Provided passage:
.....

Firstly, let me just say that the descriptions within The Twisted Tree are outstanding! The writing style is so atmospheric, which is perfect for a book of a creepy disposition. I felt like I was really there in Norway, in the cabin with Martha and experiencing everything she did. Everything is so vivid and it just made the whole reading experience 100 times better for me.

I don’t know much about Norse mythology but I loved the little aspects of it that were brought into this story. It was really intriguing to learn about something while I was reading. The way the mythology is intertwined with the story is so unique and certainly makes the book stand out. Come the end of the story, I found myself wanting to know more about traditional Nordic tales.

The plot itself has lots of twists and turns that left me guessing more than once. It is tense and had me on the edge of my seat many times. The pacing is also perfect for the type of story being told. This made me want to carry on reading and not put the book down - when a book does this to me you know it’s a good one. Also, the climax of the story is thrilling and certainly didn’t disappoint. It ends the way I wanted it to, which was a great surprise.

.....

Extracted entries:
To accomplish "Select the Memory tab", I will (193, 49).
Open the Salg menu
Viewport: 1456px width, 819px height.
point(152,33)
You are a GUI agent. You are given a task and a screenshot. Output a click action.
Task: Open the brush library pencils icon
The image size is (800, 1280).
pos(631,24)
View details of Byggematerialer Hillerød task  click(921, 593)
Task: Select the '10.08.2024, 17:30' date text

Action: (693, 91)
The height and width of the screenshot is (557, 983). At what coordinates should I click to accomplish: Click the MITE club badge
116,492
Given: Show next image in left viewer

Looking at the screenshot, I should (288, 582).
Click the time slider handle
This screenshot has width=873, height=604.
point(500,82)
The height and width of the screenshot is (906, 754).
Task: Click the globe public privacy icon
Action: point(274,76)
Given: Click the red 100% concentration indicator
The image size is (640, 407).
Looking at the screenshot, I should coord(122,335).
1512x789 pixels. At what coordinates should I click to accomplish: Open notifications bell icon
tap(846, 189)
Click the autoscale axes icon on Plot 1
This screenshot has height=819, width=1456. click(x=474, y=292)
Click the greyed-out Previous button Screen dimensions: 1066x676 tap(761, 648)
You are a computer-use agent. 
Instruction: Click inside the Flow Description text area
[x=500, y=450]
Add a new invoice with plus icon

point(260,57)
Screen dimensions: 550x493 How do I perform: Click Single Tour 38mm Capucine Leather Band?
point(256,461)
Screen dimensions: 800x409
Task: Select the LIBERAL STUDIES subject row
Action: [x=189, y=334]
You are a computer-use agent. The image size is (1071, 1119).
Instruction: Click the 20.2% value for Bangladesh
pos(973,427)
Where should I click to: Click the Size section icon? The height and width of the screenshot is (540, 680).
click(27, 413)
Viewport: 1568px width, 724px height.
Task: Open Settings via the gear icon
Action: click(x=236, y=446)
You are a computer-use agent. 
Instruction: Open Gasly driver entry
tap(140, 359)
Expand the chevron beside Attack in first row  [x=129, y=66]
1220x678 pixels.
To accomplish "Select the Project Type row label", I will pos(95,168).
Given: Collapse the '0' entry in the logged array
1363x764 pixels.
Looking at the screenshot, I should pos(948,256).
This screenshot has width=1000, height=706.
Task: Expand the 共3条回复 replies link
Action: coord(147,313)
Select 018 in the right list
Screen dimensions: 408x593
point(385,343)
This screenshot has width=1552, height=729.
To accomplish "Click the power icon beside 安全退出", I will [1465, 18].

.....

Problems:
A. Can you reproduce the part of the book review that opens with the words containing "Firstly, let me" and closes with "traditional Nordic tales."?
B. Which adjectives directly follow the word "so" in the book review?
The rows were taken from a different source than the book review.

Written responses:
A.
Firstly, let me just say that the descriptions within The Twisted Tree are outstanding! The writing style is so atmospheric, which is perfect for a book of a creepy disposition. I felt like I was really there in Norway, in the cabin with Martha and experiencing everything she did. Everything is so vivid and it just made the whole reading experience 100 times better for me.

I don’t know much about Norse mythology but I loved the little aspects of it that were brought into this story. It was really intriguing to learn about something while I was reading. The way the mythology is intertwined with the story is so unique and certainly makes the book stand out. Come the end of the story, I found myself wanting to know more about traditional Nordic tales.

B. atmospheric, vivid, unique